DIRECTIVE
Replace "pixels" with "px" in every line from the one containing "Image resolution: width=625" down to the one containing "Action: click(774, 488)", and give those lines back with nothing else changed.
***** THE DATA *****
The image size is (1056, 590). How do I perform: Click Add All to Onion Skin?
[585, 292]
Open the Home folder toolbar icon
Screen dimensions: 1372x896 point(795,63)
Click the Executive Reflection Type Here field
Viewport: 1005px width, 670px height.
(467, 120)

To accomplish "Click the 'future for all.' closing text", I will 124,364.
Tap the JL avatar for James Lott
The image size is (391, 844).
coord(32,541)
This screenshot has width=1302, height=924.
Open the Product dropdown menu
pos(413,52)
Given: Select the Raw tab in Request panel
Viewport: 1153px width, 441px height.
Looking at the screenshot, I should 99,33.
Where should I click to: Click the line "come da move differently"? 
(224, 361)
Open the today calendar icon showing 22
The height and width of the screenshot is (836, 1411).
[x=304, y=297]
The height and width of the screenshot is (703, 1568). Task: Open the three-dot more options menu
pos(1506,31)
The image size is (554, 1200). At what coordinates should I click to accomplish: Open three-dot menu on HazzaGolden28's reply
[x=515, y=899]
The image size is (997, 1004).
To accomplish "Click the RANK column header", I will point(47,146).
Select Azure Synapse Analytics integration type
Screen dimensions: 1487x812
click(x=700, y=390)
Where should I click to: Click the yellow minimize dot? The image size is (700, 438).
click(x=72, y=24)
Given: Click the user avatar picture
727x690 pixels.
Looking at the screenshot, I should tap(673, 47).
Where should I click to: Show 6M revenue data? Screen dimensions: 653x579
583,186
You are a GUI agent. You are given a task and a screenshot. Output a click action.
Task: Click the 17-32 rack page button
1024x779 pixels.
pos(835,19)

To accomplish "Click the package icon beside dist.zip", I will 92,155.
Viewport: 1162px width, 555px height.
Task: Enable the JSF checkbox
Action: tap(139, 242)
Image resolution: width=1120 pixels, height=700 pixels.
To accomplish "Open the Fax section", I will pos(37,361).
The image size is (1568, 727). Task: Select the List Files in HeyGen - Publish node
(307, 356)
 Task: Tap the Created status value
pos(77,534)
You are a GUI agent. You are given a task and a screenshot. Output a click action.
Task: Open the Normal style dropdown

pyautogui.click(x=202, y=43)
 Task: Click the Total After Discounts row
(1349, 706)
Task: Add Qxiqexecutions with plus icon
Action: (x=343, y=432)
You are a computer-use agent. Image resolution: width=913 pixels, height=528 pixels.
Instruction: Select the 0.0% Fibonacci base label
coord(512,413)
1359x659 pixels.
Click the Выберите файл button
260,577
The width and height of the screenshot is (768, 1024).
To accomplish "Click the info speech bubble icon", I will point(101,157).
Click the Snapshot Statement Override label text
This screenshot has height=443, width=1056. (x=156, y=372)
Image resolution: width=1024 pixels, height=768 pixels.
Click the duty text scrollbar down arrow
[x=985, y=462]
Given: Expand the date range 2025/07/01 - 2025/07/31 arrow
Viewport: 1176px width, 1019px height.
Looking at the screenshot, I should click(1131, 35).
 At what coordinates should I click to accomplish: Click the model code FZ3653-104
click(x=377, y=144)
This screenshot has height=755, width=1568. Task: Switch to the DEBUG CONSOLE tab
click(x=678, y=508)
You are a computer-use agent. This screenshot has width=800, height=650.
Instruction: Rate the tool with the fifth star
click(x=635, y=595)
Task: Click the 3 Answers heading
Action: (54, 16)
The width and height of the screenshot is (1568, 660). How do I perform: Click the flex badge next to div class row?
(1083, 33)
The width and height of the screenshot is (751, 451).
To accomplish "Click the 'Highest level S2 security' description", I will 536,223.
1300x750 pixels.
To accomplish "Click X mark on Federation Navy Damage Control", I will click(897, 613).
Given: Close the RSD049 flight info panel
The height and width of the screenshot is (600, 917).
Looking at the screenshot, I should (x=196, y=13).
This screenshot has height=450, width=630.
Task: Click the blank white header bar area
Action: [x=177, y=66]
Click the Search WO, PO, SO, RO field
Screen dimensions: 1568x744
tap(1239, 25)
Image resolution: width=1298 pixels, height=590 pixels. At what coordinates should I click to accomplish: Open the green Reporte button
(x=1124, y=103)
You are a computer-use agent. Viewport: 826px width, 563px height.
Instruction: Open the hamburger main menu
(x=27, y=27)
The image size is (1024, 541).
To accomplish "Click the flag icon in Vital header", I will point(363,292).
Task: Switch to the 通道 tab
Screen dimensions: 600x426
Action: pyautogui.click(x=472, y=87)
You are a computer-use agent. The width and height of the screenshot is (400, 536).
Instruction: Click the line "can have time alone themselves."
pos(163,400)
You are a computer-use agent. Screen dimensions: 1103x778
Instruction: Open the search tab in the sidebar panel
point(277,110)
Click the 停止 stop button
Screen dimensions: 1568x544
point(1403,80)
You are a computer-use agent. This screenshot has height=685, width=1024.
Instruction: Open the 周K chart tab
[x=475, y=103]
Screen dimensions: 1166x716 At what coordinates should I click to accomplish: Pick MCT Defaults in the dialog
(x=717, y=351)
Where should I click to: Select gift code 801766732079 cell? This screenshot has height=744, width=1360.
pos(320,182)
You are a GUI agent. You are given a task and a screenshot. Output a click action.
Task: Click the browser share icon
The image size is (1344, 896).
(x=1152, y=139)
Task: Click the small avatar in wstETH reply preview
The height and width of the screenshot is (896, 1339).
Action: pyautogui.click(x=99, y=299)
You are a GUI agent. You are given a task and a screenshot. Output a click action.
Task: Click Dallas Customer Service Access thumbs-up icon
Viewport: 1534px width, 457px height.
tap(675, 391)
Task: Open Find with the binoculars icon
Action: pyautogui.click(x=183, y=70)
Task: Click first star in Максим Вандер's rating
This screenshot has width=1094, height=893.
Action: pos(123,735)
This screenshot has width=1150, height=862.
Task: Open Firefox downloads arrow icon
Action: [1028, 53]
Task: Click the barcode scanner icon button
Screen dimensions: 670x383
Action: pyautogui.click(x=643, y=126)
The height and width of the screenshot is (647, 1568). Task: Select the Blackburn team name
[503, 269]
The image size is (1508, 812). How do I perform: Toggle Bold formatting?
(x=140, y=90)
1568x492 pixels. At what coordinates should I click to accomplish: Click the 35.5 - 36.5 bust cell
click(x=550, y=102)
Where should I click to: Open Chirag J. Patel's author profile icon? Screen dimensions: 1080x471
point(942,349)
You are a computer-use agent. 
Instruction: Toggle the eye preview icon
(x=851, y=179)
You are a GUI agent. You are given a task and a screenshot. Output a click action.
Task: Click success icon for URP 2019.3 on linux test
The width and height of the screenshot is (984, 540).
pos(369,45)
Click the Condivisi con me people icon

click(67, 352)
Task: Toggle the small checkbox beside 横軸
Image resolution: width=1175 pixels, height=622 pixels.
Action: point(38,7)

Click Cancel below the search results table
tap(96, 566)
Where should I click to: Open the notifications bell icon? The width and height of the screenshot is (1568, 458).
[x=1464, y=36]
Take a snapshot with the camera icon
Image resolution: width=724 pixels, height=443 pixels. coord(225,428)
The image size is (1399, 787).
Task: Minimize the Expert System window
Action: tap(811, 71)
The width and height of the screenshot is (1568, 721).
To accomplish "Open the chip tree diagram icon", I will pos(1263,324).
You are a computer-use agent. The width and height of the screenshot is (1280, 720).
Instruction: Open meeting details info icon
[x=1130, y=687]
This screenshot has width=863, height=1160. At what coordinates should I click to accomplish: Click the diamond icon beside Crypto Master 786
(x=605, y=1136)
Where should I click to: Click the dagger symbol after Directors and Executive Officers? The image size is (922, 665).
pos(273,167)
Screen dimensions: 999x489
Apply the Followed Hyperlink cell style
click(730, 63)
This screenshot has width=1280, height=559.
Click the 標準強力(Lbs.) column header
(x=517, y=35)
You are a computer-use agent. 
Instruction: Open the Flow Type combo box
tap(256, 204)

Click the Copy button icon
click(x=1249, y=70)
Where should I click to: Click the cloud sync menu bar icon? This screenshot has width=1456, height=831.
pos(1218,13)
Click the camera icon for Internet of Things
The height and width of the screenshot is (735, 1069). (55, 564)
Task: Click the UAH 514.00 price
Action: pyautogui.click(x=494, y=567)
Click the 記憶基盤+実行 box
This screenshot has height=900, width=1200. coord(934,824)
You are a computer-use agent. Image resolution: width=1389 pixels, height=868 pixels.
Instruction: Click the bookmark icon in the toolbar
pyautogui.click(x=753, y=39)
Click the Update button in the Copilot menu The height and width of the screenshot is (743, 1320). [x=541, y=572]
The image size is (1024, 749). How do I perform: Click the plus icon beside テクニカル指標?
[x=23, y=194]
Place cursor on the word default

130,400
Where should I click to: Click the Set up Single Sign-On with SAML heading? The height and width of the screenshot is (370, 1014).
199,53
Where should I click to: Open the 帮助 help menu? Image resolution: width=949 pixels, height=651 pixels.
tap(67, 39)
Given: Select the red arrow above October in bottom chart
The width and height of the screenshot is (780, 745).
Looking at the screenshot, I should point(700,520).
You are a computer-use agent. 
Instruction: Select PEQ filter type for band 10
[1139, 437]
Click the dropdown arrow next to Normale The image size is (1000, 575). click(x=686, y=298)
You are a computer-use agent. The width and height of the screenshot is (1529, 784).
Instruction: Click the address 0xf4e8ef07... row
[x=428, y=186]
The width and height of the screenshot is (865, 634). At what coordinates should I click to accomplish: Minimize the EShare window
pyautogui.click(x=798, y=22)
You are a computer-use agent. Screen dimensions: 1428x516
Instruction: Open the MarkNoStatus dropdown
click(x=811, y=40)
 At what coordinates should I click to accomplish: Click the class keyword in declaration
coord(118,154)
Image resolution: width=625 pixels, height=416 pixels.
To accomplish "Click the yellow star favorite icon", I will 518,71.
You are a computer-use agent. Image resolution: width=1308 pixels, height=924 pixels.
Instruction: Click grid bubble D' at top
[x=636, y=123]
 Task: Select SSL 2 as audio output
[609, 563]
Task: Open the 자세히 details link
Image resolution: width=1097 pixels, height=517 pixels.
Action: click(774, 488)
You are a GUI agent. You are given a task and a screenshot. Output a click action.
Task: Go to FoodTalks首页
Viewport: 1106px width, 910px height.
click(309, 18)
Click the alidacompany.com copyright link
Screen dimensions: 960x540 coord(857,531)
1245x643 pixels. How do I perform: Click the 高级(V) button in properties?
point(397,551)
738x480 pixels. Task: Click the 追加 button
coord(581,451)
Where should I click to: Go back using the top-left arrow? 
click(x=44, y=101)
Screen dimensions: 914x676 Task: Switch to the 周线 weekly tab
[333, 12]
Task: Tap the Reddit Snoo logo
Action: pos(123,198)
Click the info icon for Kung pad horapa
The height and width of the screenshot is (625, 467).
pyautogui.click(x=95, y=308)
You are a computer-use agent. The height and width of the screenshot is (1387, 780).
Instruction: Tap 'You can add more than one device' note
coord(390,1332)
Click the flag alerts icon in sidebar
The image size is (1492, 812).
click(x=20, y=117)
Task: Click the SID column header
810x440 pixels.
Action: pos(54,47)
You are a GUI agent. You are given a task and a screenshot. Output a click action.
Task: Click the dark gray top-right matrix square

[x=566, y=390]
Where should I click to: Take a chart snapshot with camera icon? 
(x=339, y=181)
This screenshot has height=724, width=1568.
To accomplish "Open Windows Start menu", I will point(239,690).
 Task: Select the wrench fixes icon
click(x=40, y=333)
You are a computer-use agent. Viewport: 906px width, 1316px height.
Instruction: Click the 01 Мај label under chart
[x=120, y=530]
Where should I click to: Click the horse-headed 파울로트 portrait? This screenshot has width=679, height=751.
*****
PROBLEM SOLUTION
Image resolution: width=625 px, height=416 px.
To accomplish "Click the yellow star favorite icon", I will 518,71.
You are a computer-use agent. Image resolution: width=1308 px, height=924 px.
Instruction: Click grid bubble D' at top
[x=636, y=123]
 Task: Select SSL 2 as audio output
[609, 563]
Task: Open the 자세히 details link
Image resolution: width=1097 px, height=517 px.
Action: click(774, 488)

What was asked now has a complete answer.